A Superior Court judge yesterday rejected a motion filed by the Archdiocese of Boston, seeking dismissal of 500 civil lawsuits alleging priest sex abuse. Suffolk County Superior Court Judge Constance M. Sweeney disagreed with the archdiocese’s claim that court involvement would violate the Constitution’s call for separation of church and state. Rather, she explained, “If the court were to recognize the defendants’ sweeping church autonomy doctrine, which would grant absolute civil immunity to church representatives, the result would be that church representatives could exercise all the rights and privileges the secular law affords yet not be burdened by any of the essential civil laws that protect the safety of all members of society, particularly children,” according to the Associated Press. Still, Sweeney made two concessions: deeming the matters as “purely ecclesiastical,” she rejected charges that church supervisors were negligent in ordaining or not removing priests and fully liable for priests’ actions 24 hours a day, according to the Associated Press.

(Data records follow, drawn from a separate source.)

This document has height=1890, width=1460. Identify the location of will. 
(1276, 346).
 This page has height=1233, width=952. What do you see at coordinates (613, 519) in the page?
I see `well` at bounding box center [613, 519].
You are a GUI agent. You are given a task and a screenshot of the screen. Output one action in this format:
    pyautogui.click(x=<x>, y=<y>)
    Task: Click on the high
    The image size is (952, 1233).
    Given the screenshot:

Unhindered, the archdiocese yesterday filed another motion requesting delays–until the grand jury investigation finished–on civil lawsuits against pedophile Rev. Paul Shanley. Shanley, now retired from priesthood, was indicted last June of six counts of indecent assault and battery on children younger than 14 as well as 10 counts of child rape of children younger than 11 years old, including two six-year-olds, according to CNN. The abuse took place over a ten-year span from 1979 to 1989.
The Archdiocese of Boston, which serves roughly 2.1 million Catholics, continues to rationalize its legal maneuvering as a means of placating insurers. However, critics say this behavior is just one more example of the church’s unaccountability. The pending lawsuits could cost the archdiocese $80 million in settlements, according to the BBC.
Similar priest sex abuse scandals have surfaced throughout the nation. The Roman Catholic Archdiocese of St. Paul and Minneapolis has spent over $2.3 million during the last 14 years and $5 million in insurance monies over the last two decades on priest sex abuse cases, according the Pioneer Press.
In December, the Roman Catholic Diocese of Manchester, faced with criminal violations carrying fines as high as $20,000, became the first to settle with state prosecutors.